[Task inputs Boundary: Start]

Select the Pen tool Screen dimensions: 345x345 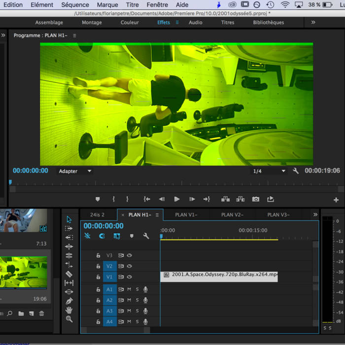point(69,301)
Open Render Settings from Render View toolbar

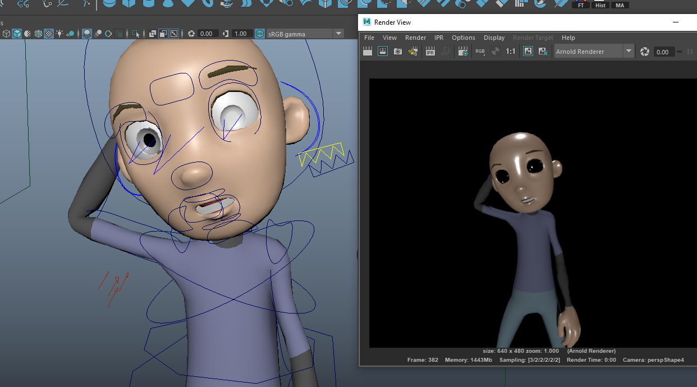point(463,52)
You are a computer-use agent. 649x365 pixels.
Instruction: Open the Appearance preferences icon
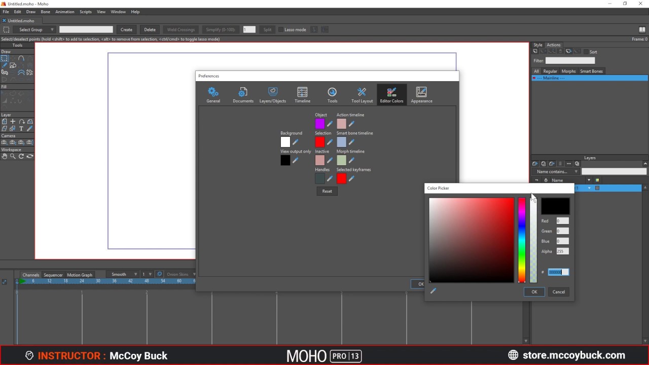(x=421, y=94)

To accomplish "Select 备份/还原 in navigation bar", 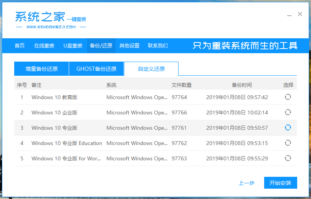I will pos(101,46).
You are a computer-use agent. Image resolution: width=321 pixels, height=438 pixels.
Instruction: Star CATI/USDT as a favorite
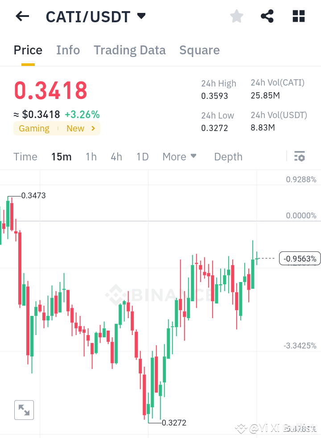(x=236, y=16)
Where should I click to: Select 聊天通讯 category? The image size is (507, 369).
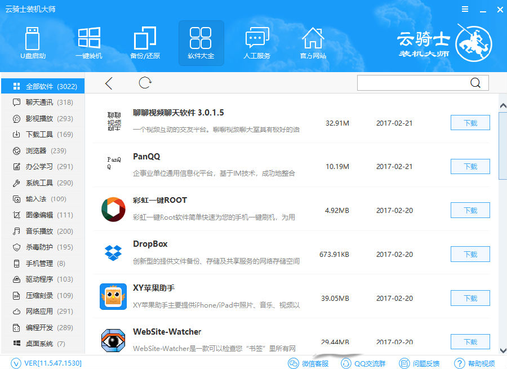(43, 102)
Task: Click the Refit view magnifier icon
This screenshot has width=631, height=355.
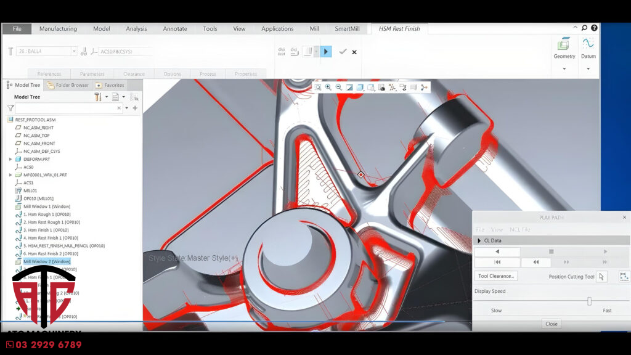Action: pyautogui.click(x=318, y=88)
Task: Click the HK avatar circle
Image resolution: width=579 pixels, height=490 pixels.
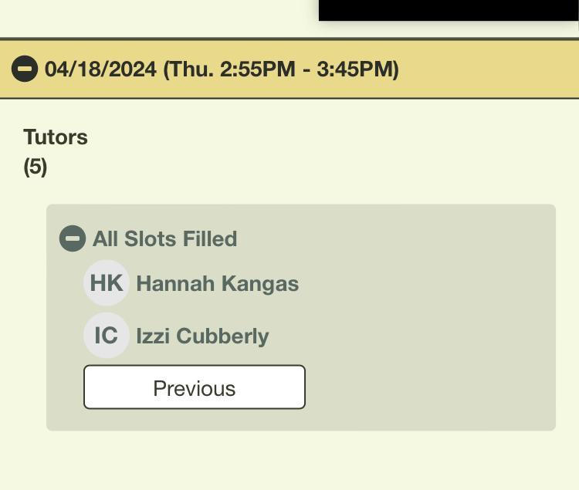Action: (x=107, y=283)
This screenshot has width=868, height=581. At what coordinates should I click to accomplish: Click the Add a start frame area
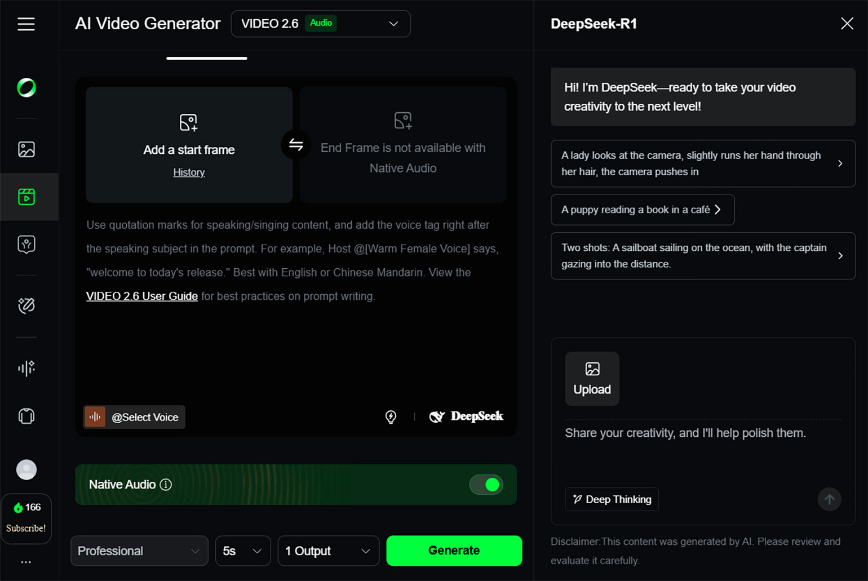189,144
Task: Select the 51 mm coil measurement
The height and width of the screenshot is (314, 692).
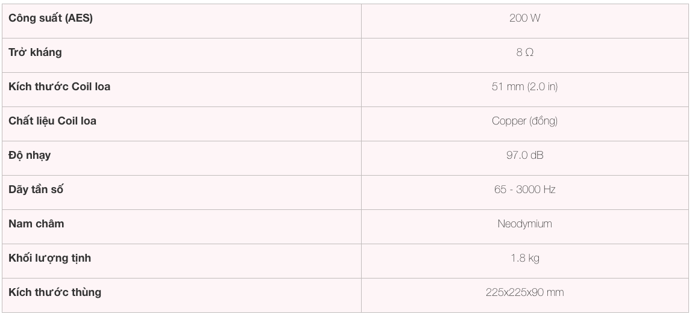Action: [508, 87]
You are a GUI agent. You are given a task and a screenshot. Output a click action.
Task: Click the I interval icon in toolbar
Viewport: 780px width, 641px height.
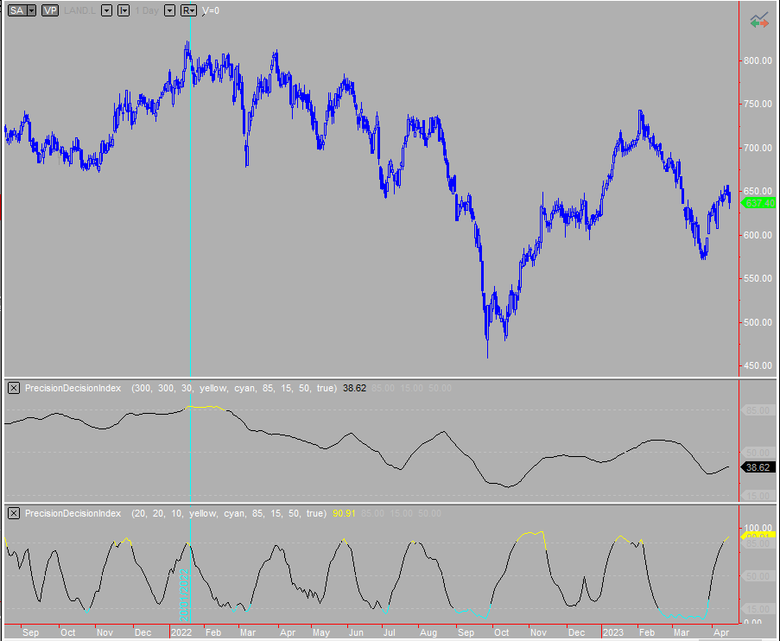(x=123, y=10)
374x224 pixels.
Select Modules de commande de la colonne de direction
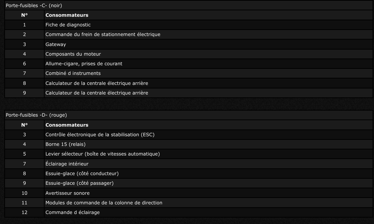[x=104, y=203]
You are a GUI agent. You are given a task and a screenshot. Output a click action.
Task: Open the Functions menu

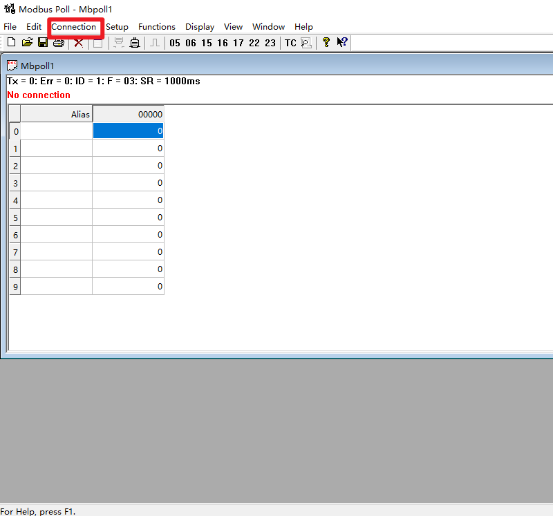156,27
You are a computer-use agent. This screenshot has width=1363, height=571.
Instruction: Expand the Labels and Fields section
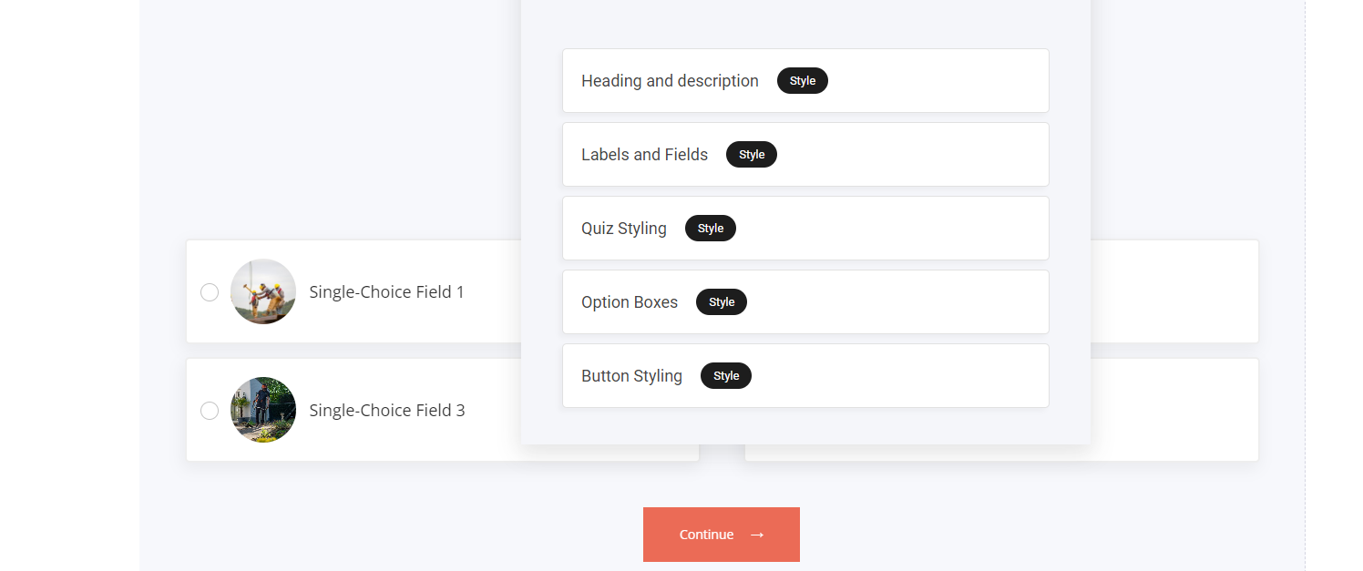pyautogui.click(x=644, y=155)
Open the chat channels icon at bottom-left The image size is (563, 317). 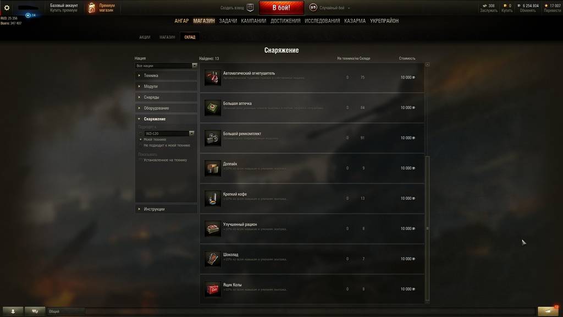pyautogui.click(x=35, y=311)
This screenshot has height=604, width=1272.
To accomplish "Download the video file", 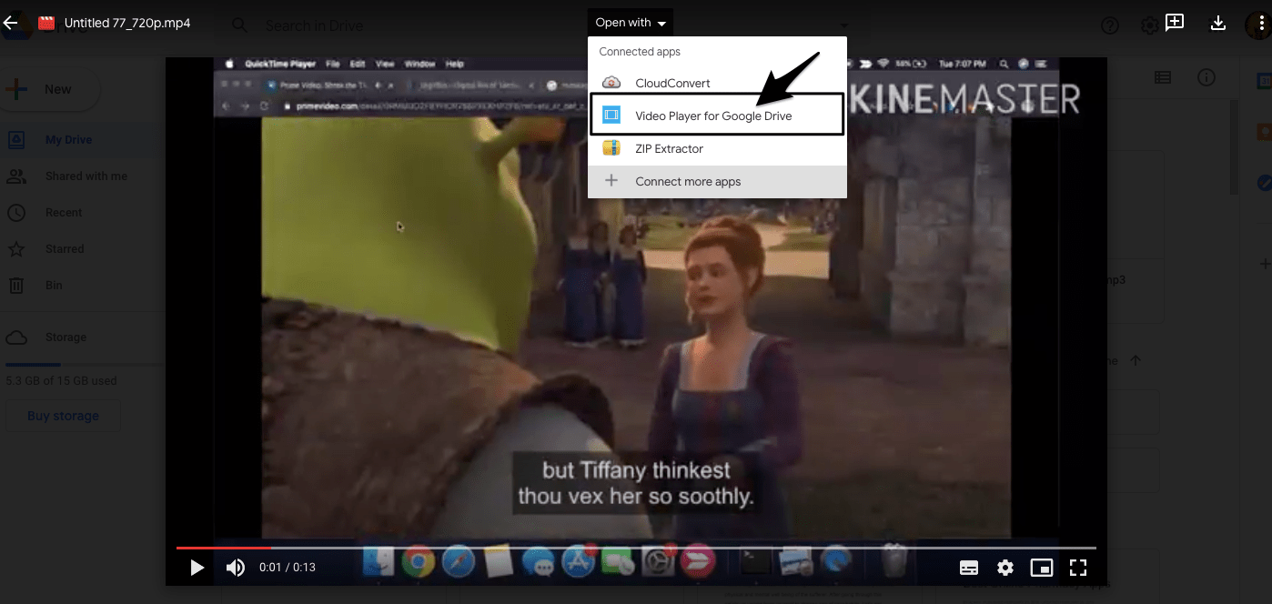I will [x=1217, y=23].
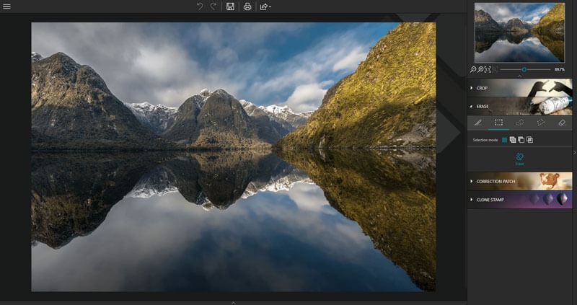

[Task inputs Boundary: End]

Exercise prompt =>
Check each line of the entries above for the word "computer". List the ones that have it.

Reply to the task =>
You are a computer-use agent. 649x365 pixels.
You are a computer-use agent. Image resolution: width=321 pixels, height=438 pixels.
You are a computer-use agent. This screenshot has width=1363, height=571.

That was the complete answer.